If there’s one characteristic that sums up Detroiters, it’s persistence. Working with grace under fire has always been a prerequisite for surviving and thriving in this city, whether it was during a pandemic, the struggles with gentrification, a historic bankruptcy, or decades of disinvestment. Somehow, we know how to overcome whatever challenges we’re faced. That’s no different for the restaurants and bars and in 2022, a number of establishments have found ways to innovate in the kitchen, build community one cocktail at a time, and design spaces in neighborhoods that feel welcome to all Detroiters.
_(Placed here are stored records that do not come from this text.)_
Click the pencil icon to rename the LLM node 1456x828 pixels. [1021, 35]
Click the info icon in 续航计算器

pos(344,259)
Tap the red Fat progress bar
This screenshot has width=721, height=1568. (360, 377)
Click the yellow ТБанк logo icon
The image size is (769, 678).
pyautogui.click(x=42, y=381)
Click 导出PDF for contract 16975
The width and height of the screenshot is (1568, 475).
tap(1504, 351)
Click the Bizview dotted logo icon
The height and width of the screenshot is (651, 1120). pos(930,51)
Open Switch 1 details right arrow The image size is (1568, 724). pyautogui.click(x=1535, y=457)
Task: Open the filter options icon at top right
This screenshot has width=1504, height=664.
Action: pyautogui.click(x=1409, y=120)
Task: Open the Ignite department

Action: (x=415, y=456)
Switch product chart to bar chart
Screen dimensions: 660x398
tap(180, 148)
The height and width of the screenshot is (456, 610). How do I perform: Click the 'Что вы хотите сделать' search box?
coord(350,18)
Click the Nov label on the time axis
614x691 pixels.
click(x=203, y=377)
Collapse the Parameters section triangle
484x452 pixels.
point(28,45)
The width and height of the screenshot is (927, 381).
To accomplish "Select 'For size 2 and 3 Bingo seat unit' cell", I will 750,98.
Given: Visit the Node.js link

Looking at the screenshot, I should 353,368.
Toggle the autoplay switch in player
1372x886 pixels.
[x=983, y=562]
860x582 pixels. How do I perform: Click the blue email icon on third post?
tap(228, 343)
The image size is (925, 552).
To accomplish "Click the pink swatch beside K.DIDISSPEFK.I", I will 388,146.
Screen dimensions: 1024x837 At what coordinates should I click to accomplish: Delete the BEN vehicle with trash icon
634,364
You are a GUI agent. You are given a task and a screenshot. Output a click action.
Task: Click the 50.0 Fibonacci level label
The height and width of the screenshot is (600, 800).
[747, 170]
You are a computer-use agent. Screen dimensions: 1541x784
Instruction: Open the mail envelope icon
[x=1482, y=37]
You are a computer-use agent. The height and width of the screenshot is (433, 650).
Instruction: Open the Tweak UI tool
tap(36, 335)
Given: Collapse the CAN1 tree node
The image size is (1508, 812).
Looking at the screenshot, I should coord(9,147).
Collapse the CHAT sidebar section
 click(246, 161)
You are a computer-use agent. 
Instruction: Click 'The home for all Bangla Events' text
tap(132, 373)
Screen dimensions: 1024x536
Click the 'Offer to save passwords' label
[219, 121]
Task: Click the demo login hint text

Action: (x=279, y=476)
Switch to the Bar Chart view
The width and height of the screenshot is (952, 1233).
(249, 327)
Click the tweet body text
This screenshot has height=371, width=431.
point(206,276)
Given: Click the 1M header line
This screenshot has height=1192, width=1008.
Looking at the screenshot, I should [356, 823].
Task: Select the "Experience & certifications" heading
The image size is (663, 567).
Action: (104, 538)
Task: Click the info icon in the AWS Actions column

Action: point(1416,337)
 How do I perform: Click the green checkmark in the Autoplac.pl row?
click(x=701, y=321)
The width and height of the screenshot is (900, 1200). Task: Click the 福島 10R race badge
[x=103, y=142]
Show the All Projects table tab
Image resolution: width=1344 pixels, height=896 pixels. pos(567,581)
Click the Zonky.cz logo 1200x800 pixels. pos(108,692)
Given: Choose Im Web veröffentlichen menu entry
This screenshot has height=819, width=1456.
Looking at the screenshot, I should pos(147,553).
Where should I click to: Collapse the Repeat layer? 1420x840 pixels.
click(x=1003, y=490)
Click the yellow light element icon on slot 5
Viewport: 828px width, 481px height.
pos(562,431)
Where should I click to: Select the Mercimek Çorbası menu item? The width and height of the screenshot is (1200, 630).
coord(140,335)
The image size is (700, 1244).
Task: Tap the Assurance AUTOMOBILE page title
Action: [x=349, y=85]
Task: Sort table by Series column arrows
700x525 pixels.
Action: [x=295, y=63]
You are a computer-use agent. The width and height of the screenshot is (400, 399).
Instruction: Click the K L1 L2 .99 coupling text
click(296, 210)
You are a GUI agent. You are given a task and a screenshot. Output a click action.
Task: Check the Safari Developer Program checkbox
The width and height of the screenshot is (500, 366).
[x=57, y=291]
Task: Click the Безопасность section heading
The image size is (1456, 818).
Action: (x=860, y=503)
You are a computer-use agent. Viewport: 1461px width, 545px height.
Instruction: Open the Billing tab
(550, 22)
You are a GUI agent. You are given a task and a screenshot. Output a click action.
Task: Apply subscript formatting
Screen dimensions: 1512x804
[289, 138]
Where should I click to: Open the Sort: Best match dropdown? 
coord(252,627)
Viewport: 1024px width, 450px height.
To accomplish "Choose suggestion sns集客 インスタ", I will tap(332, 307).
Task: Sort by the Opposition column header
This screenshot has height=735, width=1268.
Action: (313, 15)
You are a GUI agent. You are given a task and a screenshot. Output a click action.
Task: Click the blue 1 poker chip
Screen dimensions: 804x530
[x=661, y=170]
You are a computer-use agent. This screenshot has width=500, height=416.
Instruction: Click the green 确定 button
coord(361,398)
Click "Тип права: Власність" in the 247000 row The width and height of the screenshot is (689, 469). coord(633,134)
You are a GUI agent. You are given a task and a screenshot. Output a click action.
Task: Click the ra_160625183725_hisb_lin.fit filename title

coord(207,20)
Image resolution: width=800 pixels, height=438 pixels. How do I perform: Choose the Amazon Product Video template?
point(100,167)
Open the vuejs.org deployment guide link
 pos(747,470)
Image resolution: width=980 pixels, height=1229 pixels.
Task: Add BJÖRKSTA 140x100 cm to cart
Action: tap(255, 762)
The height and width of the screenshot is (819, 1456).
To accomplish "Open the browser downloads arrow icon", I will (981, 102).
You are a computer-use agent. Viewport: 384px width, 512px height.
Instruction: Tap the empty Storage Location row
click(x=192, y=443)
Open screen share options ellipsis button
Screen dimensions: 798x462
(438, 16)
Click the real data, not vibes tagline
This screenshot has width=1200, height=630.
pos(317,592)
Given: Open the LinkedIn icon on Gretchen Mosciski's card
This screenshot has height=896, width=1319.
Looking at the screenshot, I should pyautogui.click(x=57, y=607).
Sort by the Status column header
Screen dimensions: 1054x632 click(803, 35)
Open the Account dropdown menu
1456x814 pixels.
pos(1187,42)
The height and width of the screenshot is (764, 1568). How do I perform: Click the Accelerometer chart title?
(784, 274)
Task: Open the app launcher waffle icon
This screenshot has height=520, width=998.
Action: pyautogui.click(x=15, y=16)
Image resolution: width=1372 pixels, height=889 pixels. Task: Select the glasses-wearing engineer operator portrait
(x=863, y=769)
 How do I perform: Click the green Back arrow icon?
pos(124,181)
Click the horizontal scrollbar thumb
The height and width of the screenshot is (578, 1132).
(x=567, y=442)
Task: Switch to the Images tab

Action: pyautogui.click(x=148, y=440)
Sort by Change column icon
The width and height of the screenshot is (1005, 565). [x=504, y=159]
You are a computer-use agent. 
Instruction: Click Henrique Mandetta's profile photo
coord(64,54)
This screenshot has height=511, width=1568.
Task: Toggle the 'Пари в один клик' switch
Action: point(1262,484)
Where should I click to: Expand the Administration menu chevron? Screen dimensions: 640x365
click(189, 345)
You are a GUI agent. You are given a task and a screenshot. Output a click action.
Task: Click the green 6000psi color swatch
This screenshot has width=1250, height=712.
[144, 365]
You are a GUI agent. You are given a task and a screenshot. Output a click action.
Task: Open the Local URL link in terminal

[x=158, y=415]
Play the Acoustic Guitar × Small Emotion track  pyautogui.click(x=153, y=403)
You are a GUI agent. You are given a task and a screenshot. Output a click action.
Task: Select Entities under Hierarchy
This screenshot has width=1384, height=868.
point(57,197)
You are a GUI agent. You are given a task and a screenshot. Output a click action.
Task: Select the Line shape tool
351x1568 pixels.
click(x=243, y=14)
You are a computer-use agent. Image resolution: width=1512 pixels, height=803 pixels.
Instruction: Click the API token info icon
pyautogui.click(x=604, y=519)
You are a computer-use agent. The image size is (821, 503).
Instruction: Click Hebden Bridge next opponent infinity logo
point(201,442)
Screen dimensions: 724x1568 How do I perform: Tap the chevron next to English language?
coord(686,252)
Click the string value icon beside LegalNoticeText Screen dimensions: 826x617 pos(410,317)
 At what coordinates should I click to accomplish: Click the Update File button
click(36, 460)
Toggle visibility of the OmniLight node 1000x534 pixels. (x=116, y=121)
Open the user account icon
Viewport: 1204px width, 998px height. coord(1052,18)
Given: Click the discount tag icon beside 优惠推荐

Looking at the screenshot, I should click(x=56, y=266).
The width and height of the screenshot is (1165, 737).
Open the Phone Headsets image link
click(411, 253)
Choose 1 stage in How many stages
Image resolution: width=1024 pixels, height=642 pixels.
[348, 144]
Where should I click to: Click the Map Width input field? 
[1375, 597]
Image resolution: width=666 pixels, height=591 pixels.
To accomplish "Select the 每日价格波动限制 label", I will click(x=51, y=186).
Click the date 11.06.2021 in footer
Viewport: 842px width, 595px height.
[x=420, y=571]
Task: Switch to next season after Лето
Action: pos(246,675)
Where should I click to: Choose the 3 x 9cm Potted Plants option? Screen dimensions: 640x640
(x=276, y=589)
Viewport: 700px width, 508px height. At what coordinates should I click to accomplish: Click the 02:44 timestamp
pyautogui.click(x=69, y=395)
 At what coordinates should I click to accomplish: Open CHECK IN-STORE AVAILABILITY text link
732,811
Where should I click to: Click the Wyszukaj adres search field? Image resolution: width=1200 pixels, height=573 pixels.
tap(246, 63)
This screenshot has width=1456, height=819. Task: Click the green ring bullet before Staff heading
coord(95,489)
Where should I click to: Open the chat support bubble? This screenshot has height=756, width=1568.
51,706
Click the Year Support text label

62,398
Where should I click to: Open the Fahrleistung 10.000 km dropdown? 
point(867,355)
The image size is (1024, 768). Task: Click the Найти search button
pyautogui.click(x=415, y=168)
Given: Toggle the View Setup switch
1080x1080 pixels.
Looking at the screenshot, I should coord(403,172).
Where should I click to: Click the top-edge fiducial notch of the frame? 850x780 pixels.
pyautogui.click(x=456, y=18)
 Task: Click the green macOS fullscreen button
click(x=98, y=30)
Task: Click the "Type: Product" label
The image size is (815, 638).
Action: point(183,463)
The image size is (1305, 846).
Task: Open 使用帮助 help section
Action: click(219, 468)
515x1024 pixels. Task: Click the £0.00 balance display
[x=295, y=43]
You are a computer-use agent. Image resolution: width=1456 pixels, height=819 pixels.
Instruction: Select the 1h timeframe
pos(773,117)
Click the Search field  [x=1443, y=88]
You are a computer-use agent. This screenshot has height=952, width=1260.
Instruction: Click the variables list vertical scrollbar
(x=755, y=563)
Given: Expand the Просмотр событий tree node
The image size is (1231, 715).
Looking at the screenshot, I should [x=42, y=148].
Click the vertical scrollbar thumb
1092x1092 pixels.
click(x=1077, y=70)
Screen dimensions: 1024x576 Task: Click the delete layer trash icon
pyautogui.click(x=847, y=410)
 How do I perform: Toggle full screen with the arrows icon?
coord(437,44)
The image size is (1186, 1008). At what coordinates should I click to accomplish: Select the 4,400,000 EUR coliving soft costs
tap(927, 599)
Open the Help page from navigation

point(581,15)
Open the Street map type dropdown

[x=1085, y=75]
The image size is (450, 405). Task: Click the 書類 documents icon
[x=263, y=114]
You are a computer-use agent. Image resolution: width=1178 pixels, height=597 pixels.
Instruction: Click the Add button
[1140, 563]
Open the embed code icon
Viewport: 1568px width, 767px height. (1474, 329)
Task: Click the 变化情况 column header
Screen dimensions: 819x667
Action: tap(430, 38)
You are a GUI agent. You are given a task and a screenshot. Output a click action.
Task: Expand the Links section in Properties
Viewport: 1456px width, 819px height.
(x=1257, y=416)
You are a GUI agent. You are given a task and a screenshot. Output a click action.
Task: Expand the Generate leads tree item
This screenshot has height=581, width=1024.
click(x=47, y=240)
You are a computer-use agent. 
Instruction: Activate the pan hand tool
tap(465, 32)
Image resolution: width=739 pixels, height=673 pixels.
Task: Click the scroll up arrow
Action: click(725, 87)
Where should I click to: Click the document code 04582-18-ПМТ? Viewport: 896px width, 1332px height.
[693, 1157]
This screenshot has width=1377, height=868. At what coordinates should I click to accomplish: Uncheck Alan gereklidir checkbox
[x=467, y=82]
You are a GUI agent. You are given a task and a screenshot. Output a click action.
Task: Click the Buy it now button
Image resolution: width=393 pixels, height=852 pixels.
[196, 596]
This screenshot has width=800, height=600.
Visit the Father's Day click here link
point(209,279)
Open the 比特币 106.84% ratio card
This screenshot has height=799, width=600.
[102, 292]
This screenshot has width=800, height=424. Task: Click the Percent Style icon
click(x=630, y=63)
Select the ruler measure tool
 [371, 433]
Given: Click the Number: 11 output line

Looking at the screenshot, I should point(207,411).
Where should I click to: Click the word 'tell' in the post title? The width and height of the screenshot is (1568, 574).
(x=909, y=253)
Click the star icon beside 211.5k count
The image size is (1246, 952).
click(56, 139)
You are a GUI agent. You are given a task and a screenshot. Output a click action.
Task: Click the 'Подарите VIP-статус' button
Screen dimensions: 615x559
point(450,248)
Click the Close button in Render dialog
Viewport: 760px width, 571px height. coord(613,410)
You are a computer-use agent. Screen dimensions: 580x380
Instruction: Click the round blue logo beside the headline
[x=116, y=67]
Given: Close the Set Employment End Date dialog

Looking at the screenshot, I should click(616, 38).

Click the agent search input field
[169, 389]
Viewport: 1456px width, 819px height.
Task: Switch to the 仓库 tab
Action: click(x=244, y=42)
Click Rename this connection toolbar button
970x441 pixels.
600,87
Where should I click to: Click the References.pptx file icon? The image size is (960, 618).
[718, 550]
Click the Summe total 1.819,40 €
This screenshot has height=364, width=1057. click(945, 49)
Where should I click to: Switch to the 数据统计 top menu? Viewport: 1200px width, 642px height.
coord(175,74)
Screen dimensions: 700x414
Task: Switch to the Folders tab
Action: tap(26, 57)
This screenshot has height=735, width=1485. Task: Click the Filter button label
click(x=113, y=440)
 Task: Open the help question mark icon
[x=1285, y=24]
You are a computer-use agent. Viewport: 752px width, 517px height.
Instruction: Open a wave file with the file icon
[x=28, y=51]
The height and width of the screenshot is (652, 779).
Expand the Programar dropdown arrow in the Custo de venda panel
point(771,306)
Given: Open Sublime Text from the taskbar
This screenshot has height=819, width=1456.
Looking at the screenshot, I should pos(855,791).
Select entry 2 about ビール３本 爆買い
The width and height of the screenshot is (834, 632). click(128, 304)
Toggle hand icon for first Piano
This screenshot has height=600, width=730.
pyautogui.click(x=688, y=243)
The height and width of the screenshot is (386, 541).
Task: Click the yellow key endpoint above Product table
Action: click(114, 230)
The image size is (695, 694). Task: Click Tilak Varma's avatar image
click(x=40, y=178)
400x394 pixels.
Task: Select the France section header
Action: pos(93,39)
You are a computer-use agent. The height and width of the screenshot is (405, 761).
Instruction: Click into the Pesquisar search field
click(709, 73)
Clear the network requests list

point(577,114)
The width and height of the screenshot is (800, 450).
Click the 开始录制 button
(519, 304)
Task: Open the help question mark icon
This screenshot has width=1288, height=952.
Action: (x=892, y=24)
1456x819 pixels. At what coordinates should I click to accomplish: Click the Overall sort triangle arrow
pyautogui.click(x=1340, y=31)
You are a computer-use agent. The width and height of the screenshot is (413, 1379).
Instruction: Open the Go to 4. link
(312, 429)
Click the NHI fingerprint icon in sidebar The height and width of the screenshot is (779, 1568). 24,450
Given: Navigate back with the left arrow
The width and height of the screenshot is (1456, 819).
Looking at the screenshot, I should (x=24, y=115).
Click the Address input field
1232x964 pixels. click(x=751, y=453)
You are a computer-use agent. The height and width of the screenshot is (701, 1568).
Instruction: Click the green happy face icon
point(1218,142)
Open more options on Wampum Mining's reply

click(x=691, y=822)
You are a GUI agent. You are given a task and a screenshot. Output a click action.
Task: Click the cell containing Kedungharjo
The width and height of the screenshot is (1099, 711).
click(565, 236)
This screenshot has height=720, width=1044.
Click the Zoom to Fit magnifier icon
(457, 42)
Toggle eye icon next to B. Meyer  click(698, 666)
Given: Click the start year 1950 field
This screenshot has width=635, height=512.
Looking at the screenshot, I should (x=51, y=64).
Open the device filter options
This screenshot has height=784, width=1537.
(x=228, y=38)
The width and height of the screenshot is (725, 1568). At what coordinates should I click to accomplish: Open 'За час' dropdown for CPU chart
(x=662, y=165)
This year, we saw an underutilized ground-level storefront near downtown transformed into an intimate neighborhood destination that’s perfected the art of Coney-style steak and frites, a long-vacant historic firehouse reimagined as a casual-yet-elegant wine bar, a trio of Black bartenders whose pop-up beverage program encapsulates Black excellence, and a pair of neighborhood restaurants that are redefining Detroiters’ notions of fine dining in their own communities.

And with that, Eater Detroit is proud to celebrate the winners of the 2022 Eater Awards.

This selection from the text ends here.